The new study shows that there was rainfall in the past, and that it was heavy enough to change the planet's surface. Valley networks on Mars show evidence of surface runoff driven by rainfall.
''Many people have analysed the nature of rainfall on earth, but no one had thought to apply the physics to understanding the early Martian atmosphere,'' said Craddock.
To understand how rainfall on Mars changed over time, the researchers had to consider how its atmosphere has changed. When Mars first formed 4.5 billion years ago, it had a much more substantial atmosphere with a higher pressure than it does now. This pressure influences the size of the raindrops and how hard they fall.
Early on in the planet's existence, water droplets would have been very small, producing something like fog rather than rain; this would not have been capable of carving out the planet we know today.

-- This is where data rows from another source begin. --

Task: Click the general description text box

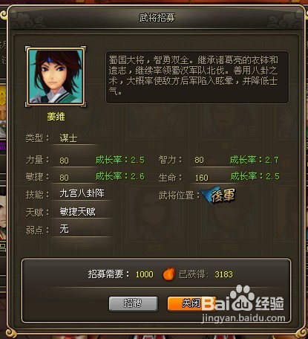Action: (197, 77)
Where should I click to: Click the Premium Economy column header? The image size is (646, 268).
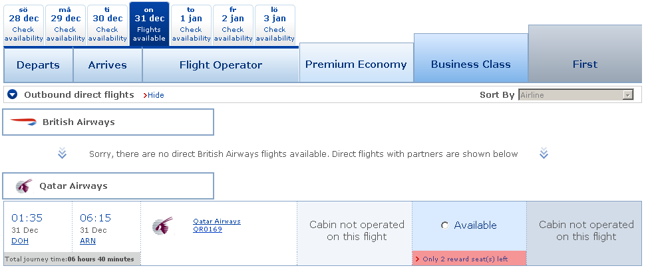tap(356, 65)
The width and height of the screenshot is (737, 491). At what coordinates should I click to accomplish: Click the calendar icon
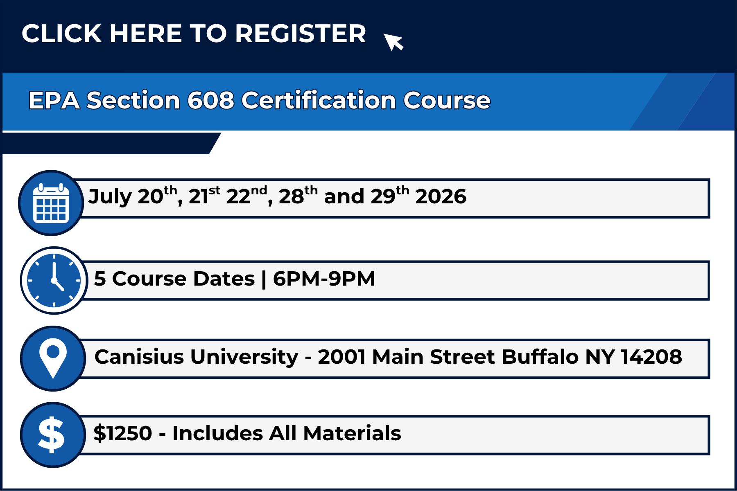pos(51,203)
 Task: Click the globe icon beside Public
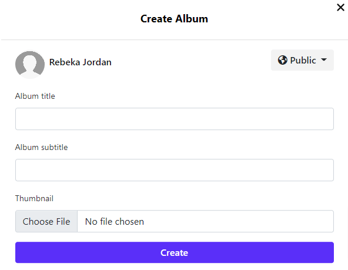(x=283, y=60)
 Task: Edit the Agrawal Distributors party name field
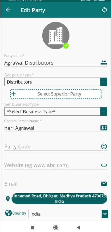click(52, 63)
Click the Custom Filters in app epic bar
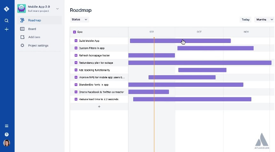Viewport: 275px width, 152px height. [215, 48]
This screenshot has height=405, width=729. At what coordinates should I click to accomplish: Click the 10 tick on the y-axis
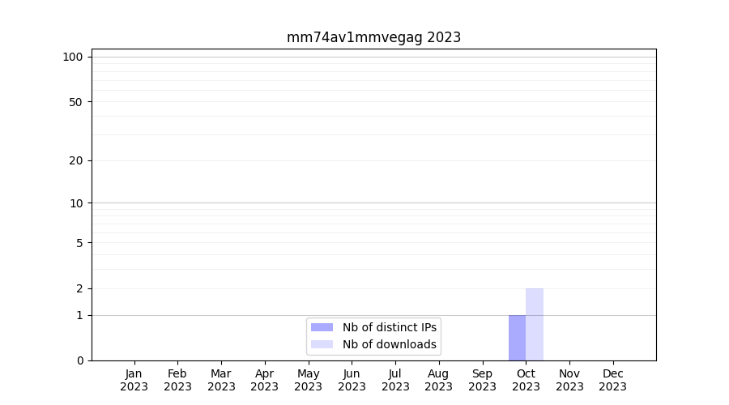(x=75, y=203)
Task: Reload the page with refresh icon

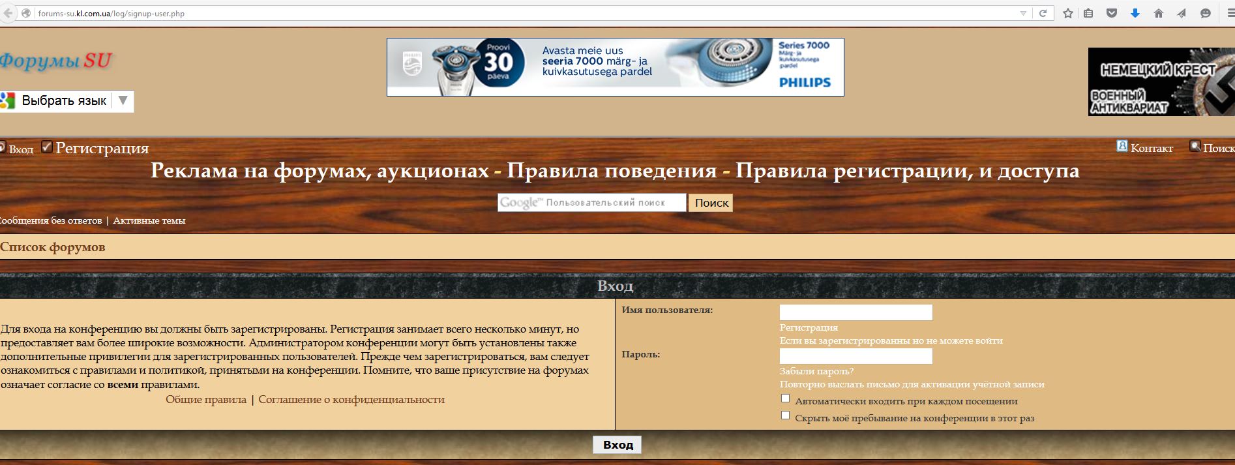Action: 1043,13
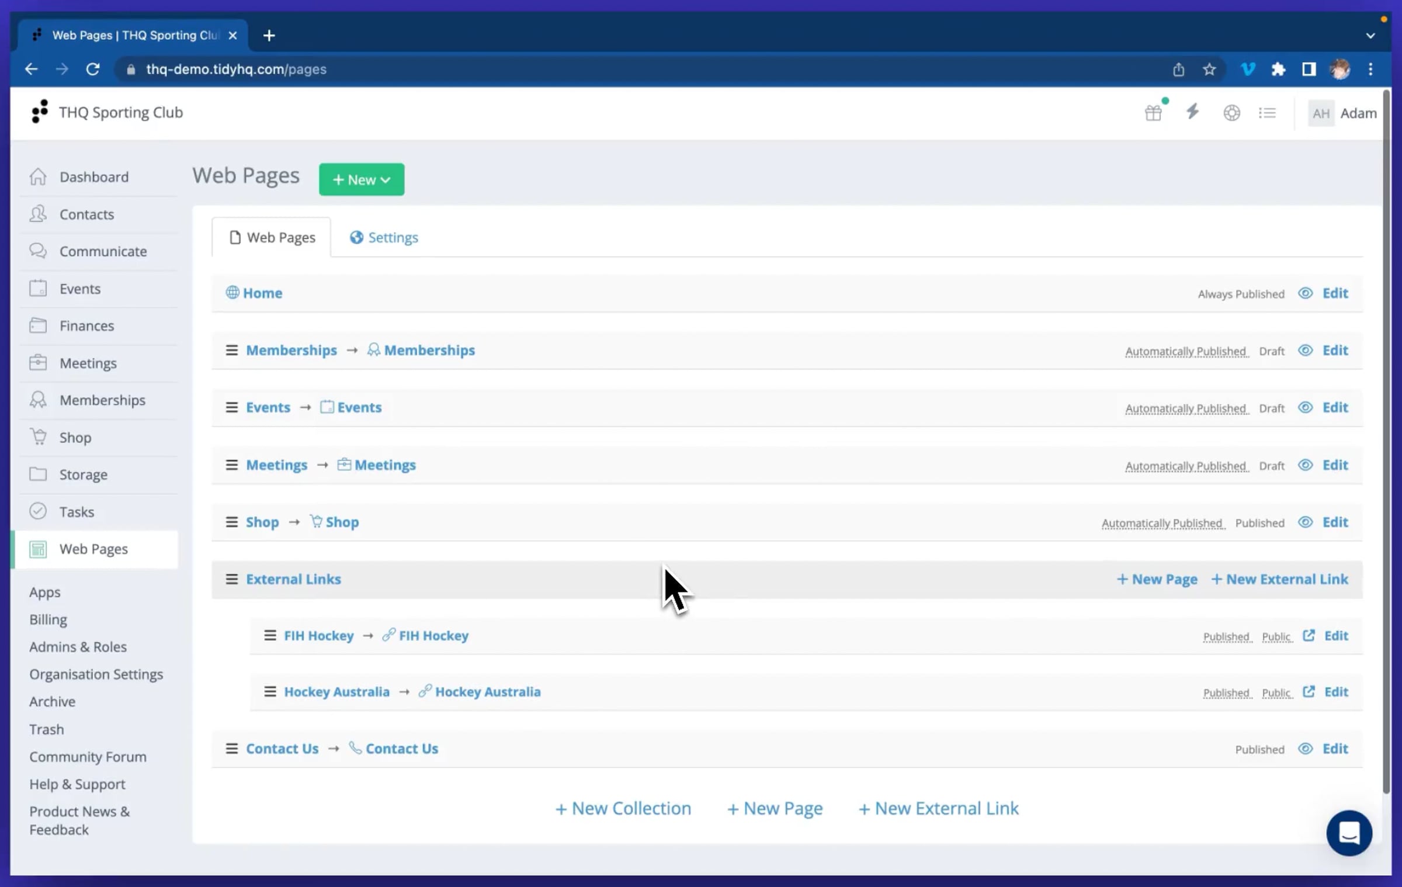1402x887 pixels.
Task: Open the lifebuoy help icon
Action: [x=1231, y=113]
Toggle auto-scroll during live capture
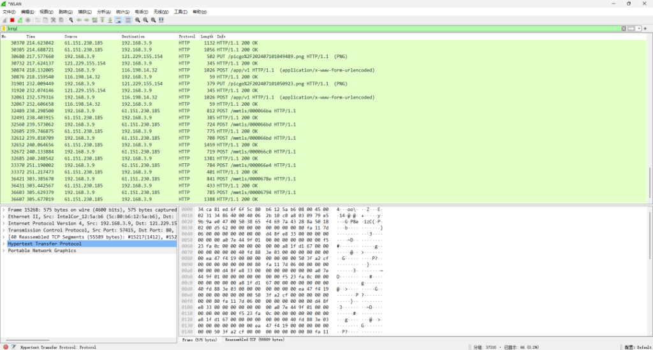 [x=119, y=20]
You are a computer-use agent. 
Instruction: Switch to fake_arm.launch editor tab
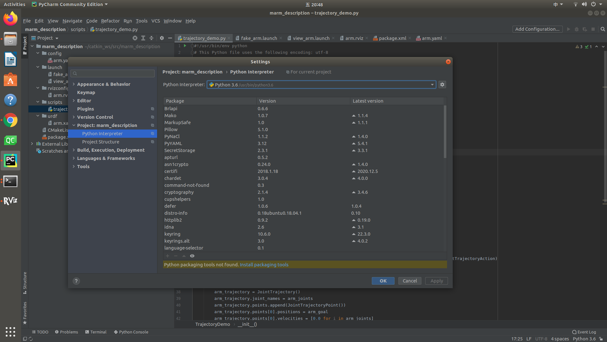pos(259,38)
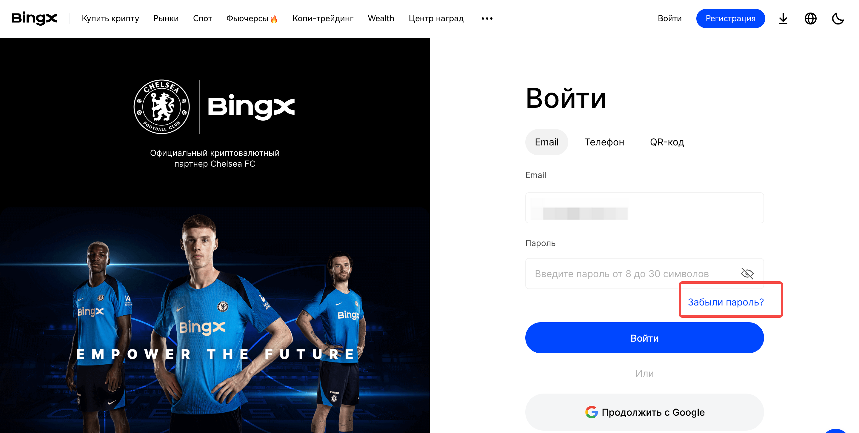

As the atmospheric pressure decreased over millions of years, raindrops got bigger and rainfall became heavy enough to cut into the soil and start to alter the craters. The water could then be channelled and able to cut through the planet's surface, creating valleys.
''By using basic physical principles to understand the relationship between the atmosphere, raindrop size and rainfall intensity, we have shown that Mars would have seen some pretty big raindrops that would have been able to make more drastic changes to the surface than the earlier fog-like droplets,'' said Lorenz.
The researchers showed that very early on, the atmospheric pressure on Mars would have been about 4 bars (the earth's surface today is 1 bar) and the raindrops at this pressure could not have been bigger than three millimetres across, which would not have penetrated the soil.
As the atmospheric pressure fell to 1.5 bars, the droplets could have grown and fallen harder, cutting into the soil. In Martian conditions at that time, had the pressure been the same as we have on earth, raindrops would have been about 7.3 millimetres - a millimetre bigger than on earth.
''It's unlikely that rainfall on early Mars would have been dramatically different than what's described in our paper. Our findings provide new, more definitive, constraints about the history of water and the climate on Mars,'' said Craddock.
The study is published in the journal Icarus.